(See front cover and pictures, pp. 14 & 15)
Inquisitive young men, professional peace lovers, retired businessmen, pretty maidens, frumpy matrons, distinguished-looking Negroes, seedy individuals who frequent places of political excitement, occupied half the spacious floor of the barnlike Senate Caucus Room one morning last week. As representatives of the People, on neat rows of chairs, they sat silent and well-behaved, staring at the hurly-burly in the other half of the room.

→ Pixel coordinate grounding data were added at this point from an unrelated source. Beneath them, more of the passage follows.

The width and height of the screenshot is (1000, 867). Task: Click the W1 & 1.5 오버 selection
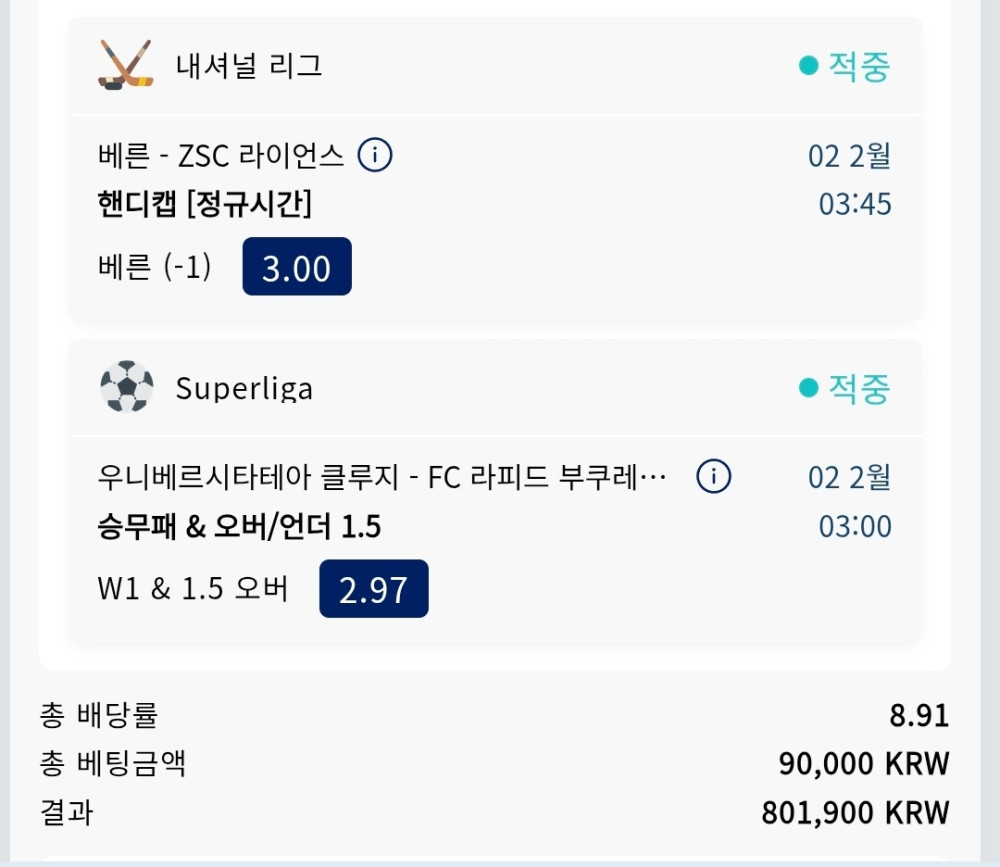(x=192, y=589)
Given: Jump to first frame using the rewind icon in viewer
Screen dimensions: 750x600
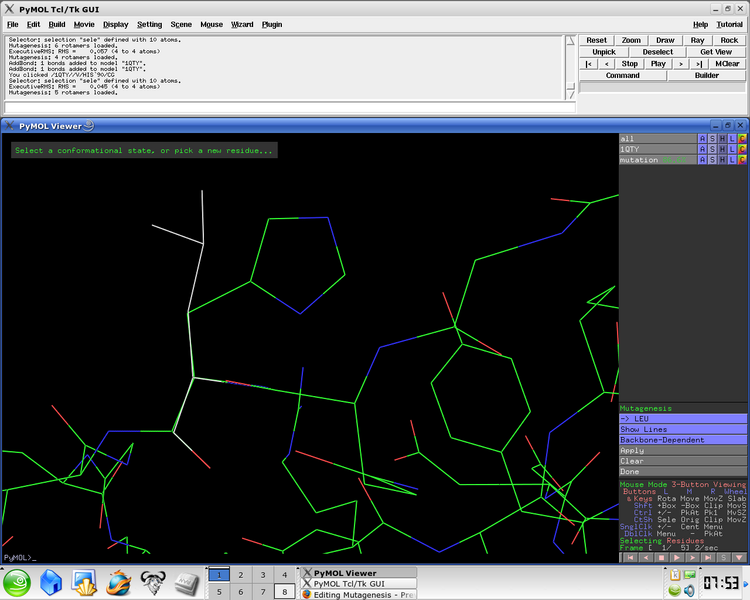Looking at the screenshot, I should click(x=630, y=557).
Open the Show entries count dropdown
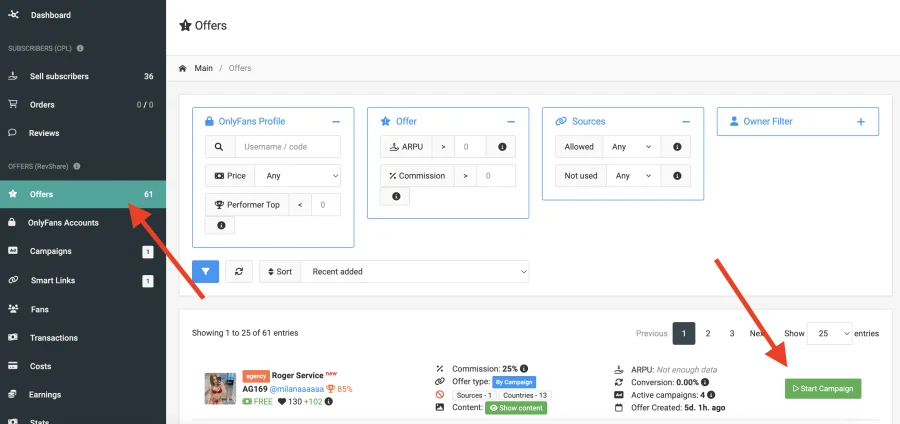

There newshawks chattered at the extended press tables. Capitol policemen in uniform circulated through the moving throng, trying to maintain order. A little knot of elderly financiers from Manhattan stood by themselves like new arrivals to be introduced at a large reception. And everywhere cameramen swarmed, climbed over one another, mounted chairs & tables, formed a living pyramid above half a dozen Senators who sat, all but lost from sight, at a long table at the end of the room.

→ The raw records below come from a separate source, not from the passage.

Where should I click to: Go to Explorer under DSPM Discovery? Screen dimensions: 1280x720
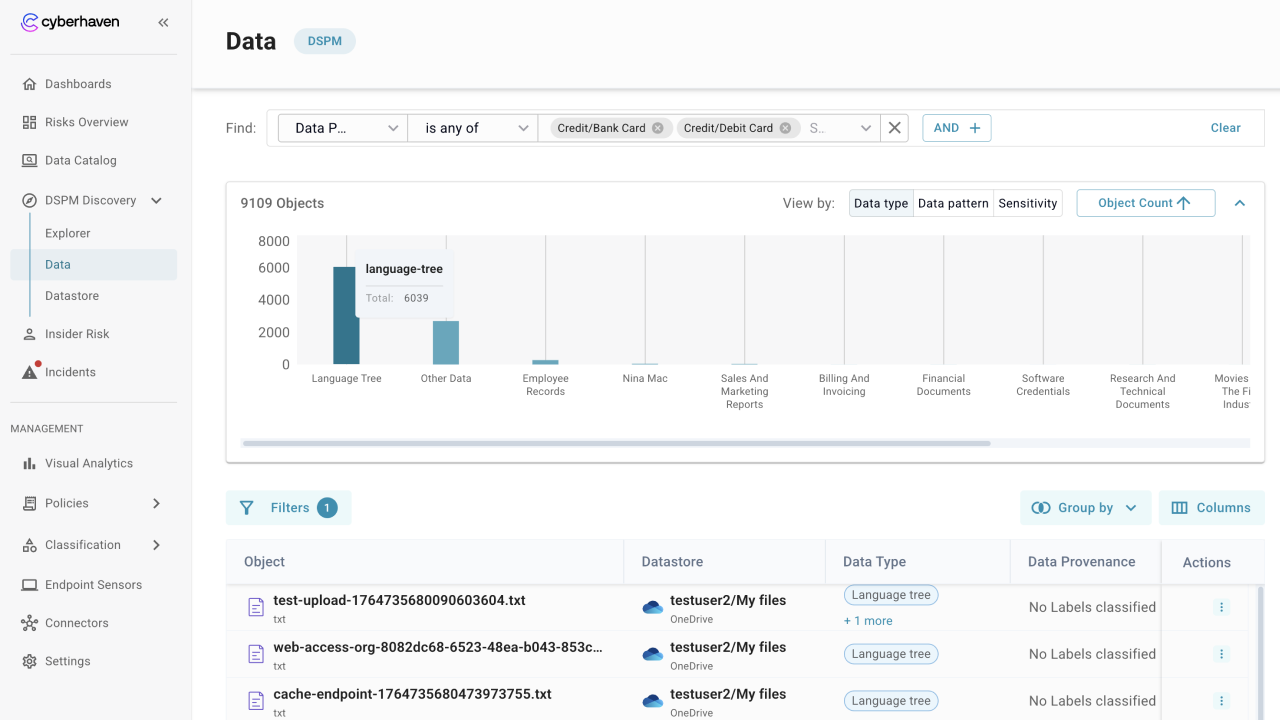(x=68, y=233)
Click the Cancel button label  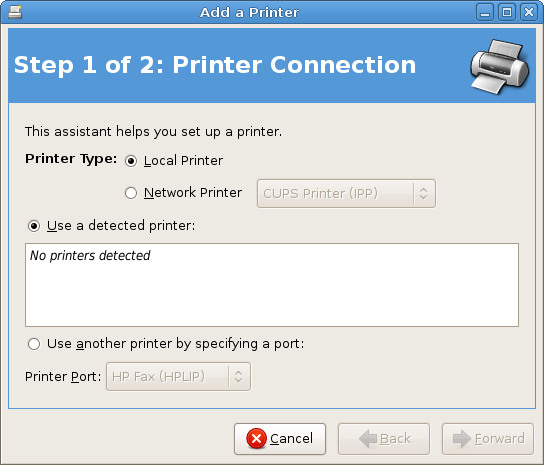[291, 439]
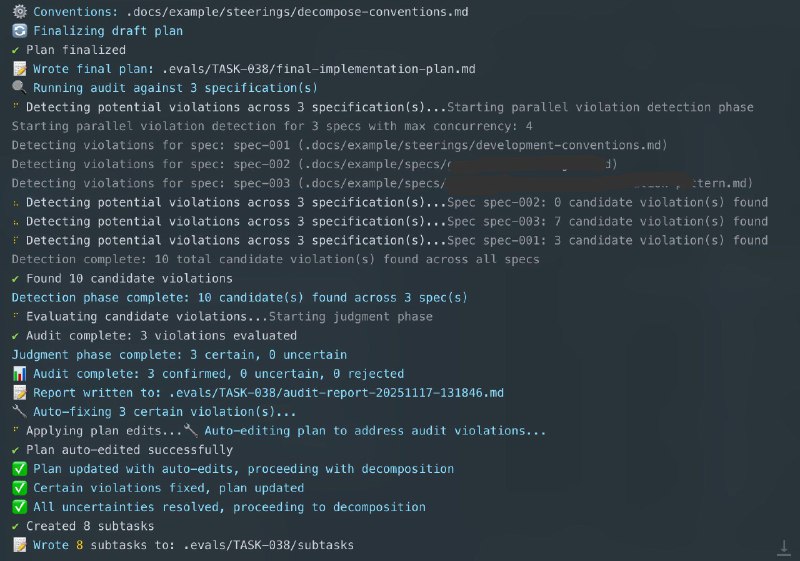The width and height of the screenshot is (800, 561).
Task: Click the wrench icon before Auto-fixing 3 certain violations
Action: 19,411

From camouflaged amplifiers high over-head a hollow voice suddenly began to croak: Senator Gerald P. Nye was saying that as soon as the witnesses had been sworn, cameramen would please retire. Three white-thatched witnesses stood up. The amplifiers carried the clunk-clunk-clunk of cameras along with the words of the oath. Flashlamps flickered like heat lightning.
"Mr. Morgan," began Senator Nye, "will you kindly state for the record what is your connection with J. P. Morgan & Co.?"

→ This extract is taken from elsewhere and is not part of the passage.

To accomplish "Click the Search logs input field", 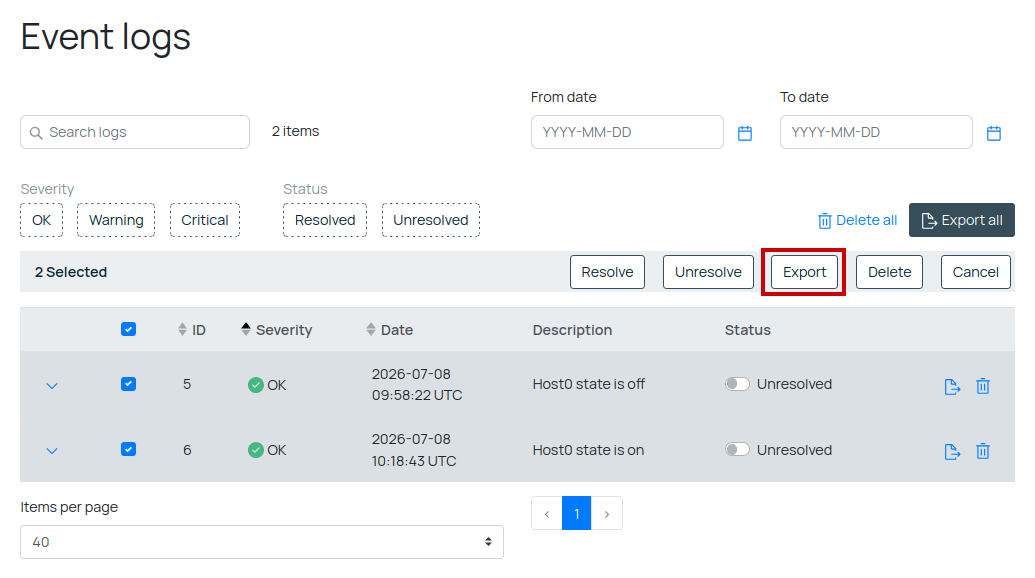I will coord(135,132).
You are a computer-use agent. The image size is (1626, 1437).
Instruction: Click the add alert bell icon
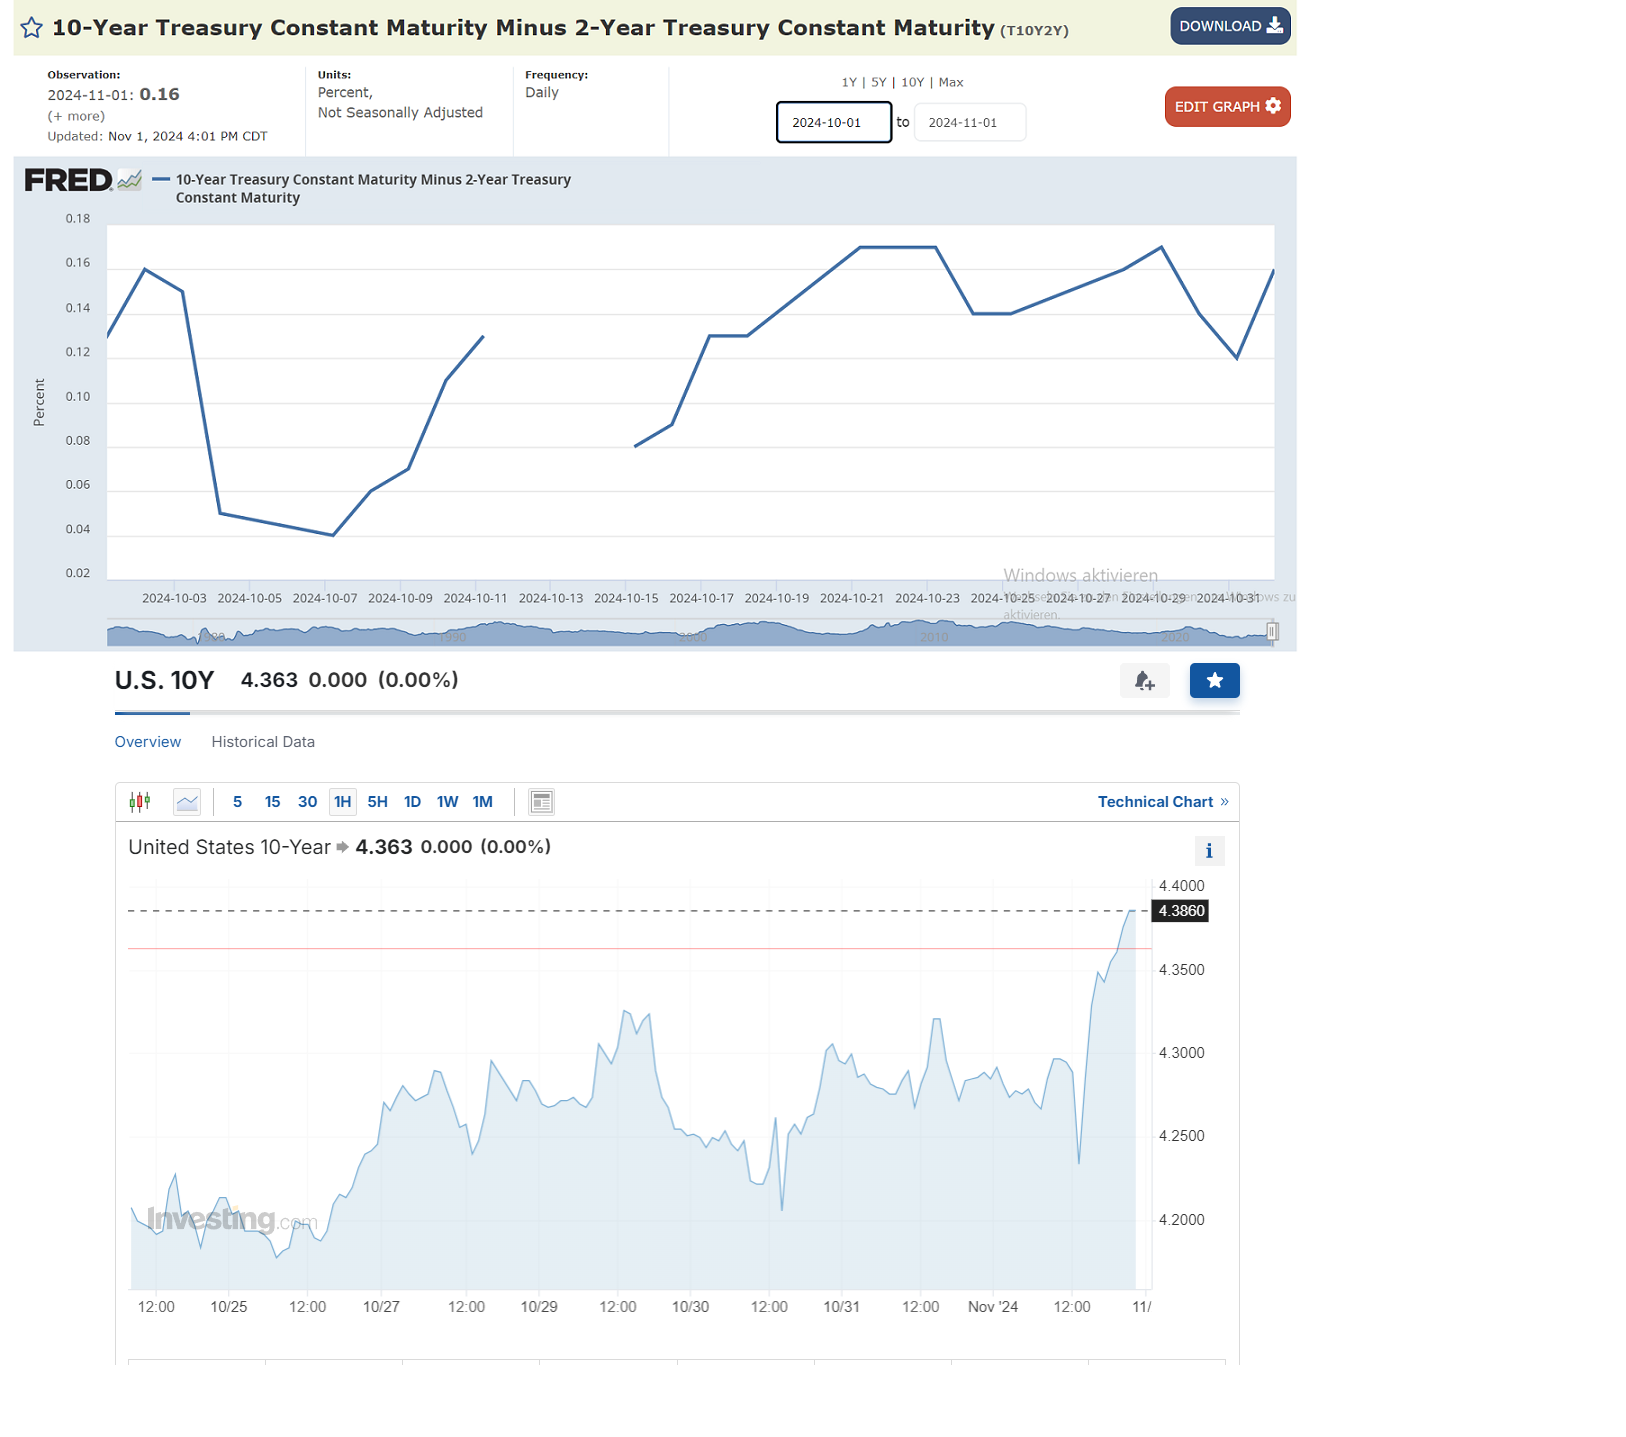(x=1144, y=681)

Thus the Senate Committee on Investigation of the Munitions Industry set out last week to prove, if possible, that the U. S. had gone to war in 1917 because Wall Street's international bankers needed U. S. troops in the field to secure repayment of their Allied loans.
New Thesis One April afternoon in 1917 George W. Norris of Nebraska stood before the U. S. Senate and cried out: "We are going into war upon the command of gold. ... I would like to say to this war god, 'You shall not coin into gold the lifeblood of my brethren.' ... I feel that we are about to put the dollar sign upon the American flag." Senator Norris' words were not history. They were the judgment of a man upon contemporary events.
When the history of 1914-18 was written, it said plainly that the U. S. went to war because German submarines sank U. S. ships without warning, killing U. S. citizens. Over two years this reason was built up to such a point that President Wilson had only to mention it before Congress to procure a vote of 373-to-50 in the House of Representatives on the declaration of a State of War.